Not to belabor the obvious, but the why is pretty clear: the Department of Justice, led by Attorney General Pam Bondi, knows that Trump's (and Bondi's) tirades against "illegals" convey a false message, but they don't want us to know that, and will do what they can to suppress the facts. Bondi, and Stephen Miller in the White House, if not Trump himself, have understood that there aren't anywhere near enough criminals among the undocumented for Trump's promises of millions of deportations, and ICE wouldn't know how to find them if there were. The only way they can hope to achieve even a five- or six-digit number is by rounding up the innocent, or a more or less random selection of whom most will be innocent, and that's what they've been doing, preferably sending them to a penal colony like the one in El Salvador where they can be put away without all the bother of charges and trials. (Even then they're unable to deport as many per month as the Biden administration did in the previous year.) The most important is not to have charges and trials, because they'd lose almost all of those, starting with Kilmar Ábrego García, who's plainly no more a crime-committing MS-13 member than I am. They haven't gotten anywhere near far along enough yet in corrupting the judiciary.

But you can't say Trump is making any effort to "keep criminals out of our country." His goons have no idea who is and who isn't a criminal—they're keeping somebody out of the country, but they don't know who, and so far all anybody's been able to learn about is the non-criminals, and the ridiculous mistakes the goons have made in trying to identify. them.

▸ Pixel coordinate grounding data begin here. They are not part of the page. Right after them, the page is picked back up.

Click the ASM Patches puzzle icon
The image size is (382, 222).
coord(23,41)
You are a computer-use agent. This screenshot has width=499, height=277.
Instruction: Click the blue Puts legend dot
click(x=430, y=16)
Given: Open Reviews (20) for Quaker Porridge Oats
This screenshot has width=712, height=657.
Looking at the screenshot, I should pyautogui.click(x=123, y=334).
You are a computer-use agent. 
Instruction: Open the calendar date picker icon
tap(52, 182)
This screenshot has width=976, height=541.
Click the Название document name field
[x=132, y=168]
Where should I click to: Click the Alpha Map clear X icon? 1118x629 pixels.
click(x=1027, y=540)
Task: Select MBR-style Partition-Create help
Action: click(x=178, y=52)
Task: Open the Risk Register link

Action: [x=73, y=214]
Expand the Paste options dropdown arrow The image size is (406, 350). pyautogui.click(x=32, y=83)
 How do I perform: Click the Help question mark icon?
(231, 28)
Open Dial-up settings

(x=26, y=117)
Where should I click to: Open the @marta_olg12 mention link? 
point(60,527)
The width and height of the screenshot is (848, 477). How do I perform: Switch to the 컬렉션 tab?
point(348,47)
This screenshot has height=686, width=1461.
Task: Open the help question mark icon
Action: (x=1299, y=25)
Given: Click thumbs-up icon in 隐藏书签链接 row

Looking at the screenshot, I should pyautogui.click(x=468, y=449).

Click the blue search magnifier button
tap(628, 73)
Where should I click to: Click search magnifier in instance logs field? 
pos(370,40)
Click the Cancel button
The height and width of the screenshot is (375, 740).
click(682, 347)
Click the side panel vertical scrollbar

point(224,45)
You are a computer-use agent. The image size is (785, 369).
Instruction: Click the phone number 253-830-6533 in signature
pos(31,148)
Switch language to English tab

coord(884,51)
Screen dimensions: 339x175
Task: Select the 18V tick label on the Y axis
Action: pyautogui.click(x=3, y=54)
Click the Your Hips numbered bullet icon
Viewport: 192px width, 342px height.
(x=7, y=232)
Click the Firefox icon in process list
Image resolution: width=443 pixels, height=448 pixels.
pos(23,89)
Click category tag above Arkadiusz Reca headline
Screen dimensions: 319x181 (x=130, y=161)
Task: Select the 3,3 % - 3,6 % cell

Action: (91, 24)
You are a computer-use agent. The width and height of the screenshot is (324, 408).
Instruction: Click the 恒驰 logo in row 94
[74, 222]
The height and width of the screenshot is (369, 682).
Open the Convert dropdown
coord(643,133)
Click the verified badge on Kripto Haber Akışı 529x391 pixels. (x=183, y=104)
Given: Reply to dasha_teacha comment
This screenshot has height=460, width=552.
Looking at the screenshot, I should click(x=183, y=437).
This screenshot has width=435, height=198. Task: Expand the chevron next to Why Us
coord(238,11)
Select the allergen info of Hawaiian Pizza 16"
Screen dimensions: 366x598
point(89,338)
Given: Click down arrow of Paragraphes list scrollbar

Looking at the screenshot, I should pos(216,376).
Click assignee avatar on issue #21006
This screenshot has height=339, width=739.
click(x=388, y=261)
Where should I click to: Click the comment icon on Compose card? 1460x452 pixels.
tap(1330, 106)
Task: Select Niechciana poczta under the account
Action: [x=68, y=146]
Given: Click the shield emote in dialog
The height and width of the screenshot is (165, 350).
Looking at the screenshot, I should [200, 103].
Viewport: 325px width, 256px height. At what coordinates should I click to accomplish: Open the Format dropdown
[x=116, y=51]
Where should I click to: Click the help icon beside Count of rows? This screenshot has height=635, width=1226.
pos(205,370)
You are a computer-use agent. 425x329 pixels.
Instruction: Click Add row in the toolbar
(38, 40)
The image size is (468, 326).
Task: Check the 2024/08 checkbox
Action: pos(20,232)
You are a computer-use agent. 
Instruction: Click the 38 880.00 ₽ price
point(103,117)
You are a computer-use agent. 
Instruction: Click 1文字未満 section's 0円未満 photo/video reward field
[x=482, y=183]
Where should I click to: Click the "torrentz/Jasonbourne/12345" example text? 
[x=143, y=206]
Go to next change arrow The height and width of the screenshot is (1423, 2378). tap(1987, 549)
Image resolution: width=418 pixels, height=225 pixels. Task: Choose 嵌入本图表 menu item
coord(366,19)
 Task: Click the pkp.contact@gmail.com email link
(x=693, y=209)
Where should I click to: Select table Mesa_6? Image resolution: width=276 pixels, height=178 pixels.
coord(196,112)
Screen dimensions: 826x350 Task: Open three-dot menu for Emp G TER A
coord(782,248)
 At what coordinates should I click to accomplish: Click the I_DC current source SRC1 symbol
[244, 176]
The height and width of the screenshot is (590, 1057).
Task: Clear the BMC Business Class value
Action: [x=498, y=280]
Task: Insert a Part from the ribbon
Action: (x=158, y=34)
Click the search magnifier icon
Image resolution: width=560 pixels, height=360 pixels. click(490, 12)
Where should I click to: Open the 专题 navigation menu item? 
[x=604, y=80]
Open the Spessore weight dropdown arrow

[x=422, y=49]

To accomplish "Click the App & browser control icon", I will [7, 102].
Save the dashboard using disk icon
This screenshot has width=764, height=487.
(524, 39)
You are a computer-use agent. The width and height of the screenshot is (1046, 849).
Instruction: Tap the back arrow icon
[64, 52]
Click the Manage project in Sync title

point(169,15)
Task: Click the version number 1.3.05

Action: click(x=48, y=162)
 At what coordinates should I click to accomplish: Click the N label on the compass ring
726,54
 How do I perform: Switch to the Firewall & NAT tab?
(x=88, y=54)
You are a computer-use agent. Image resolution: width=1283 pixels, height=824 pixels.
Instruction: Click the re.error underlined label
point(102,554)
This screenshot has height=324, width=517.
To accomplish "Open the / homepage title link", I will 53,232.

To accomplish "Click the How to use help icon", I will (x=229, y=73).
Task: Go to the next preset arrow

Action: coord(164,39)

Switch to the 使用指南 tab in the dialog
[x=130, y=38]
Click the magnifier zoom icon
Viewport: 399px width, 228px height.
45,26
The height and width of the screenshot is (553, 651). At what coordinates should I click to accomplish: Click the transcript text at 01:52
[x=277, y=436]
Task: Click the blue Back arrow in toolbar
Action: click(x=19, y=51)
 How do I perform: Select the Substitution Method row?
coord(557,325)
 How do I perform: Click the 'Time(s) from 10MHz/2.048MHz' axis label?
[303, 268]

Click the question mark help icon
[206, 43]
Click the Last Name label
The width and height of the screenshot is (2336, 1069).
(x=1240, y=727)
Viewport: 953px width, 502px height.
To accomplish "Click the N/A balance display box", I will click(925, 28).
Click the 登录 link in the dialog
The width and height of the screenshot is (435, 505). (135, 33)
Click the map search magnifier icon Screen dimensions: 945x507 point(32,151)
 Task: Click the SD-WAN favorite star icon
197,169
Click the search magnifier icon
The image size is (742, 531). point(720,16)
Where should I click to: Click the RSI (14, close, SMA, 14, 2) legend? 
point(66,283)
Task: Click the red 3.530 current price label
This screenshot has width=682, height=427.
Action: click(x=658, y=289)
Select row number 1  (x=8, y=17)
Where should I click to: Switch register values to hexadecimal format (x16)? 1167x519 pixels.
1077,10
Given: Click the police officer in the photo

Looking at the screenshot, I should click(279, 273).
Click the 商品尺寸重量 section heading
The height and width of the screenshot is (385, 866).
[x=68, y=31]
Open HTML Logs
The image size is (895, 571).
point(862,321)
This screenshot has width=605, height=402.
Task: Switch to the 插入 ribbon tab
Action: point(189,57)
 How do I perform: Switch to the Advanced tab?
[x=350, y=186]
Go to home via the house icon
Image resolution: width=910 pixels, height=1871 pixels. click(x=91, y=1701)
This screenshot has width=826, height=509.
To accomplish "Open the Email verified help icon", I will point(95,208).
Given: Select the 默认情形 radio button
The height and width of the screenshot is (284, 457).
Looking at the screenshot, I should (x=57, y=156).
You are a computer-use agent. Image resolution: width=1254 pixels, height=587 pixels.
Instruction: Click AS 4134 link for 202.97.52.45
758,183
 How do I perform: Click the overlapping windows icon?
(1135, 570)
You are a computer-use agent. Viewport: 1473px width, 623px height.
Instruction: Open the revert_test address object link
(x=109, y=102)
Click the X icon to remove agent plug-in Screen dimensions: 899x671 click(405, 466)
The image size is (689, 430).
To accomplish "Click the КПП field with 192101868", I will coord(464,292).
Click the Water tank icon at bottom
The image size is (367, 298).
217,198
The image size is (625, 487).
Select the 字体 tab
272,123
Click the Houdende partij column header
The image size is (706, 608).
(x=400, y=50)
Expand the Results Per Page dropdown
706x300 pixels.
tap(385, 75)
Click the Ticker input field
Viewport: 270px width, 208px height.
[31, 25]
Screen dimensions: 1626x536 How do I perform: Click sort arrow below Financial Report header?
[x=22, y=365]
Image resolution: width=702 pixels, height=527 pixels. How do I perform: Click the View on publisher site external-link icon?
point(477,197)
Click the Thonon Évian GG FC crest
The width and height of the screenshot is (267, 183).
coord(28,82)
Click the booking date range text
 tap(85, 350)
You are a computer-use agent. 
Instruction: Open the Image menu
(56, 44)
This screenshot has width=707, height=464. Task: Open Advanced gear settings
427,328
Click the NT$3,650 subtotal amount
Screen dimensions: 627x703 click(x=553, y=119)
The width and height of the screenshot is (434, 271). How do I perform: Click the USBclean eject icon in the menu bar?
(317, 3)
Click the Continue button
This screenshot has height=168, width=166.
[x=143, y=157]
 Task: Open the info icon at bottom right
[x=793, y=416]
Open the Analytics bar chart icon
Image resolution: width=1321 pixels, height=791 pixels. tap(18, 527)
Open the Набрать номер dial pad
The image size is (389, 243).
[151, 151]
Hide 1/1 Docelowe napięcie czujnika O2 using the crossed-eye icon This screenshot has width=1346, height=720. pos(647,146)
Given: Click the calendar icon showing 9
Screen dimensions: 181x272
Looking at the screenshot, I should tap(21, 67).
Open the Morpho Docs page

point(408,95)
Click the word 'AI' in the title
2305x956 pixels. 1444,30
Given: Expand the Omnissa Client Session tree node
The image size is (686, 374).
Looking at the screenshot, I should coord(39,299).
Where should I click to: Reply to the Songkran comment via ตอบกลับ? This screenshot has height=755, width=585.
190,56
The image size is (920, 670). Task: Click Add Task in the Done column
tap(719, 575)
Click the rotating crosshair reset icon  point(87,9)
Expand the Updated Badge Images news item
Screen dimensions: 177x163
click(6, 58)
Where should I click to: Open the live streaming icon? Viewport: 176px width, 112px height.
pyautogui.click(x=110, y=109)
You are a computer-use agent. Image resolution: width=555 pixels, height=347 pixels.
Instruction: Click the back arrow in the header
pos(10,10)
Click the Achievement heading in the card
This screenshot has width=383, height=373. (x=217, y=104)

All he's doing is xenophobe theater, targeting not just the undocumented and the guys with tattoos but foreigners with visas and green cards, students, scientists, and tourists, maybe US citizens as well.  All he's achieved is an awe-inspiring display of how stupid and irresponsible he and his team are, which would be funny if they weren't spreading so much pain and fear.

As to whether that would be a good idea, "keeping criminals out of our country",  that's a good illustration of the fundamental narcissism of the "America First" ideology. Because it wouldn't be diminishing the amount of bad in the world, if they actually were criminals, it would just be moving it around a bit so we didn't have to think about it. Not perhaps doing any crimes in their new lives in El Salvador, since they're. brutally imprisoned, but they wouldn't be doing any crimes if they were imprisoned here either, and we've got lots of prison cells. The only reason for keeping them there, it's abundantly clear, is that El Salvador abolished due process rights for detained persons, not that long ago, just three years (I'll get to that soon), so they don't have any legal obligation there to let the prisoners talk to a judge. Putting it another way, for whatever evil some criminals are prevented from doing, the Salvadoran government takes up some of the slack to do some evil of its own. For six million dollars a year from the US government (and who knows what kind of private arrangements, the details of the contract are secret)

Getting criminals "out of the country" achieves nothing. What's a good idea is to stop people from committing crimes, maybe by keeping them behind bars, but ideally by rehabilitating them, a goal American politicians seem to have totally given up on. To say nothing of Salvadoran politicians. "Isn't it wonderful" that the Salvadoran government has permitted Senator Van Hollen to talk to Kilmar Ábrego García. Sure thing, and thanks to the Senator for making this happen! There's nothing to thank Trump for. Until he agrees to stand trial for the various crimes he's been accused of, that would be a helpful reduction in crime for me.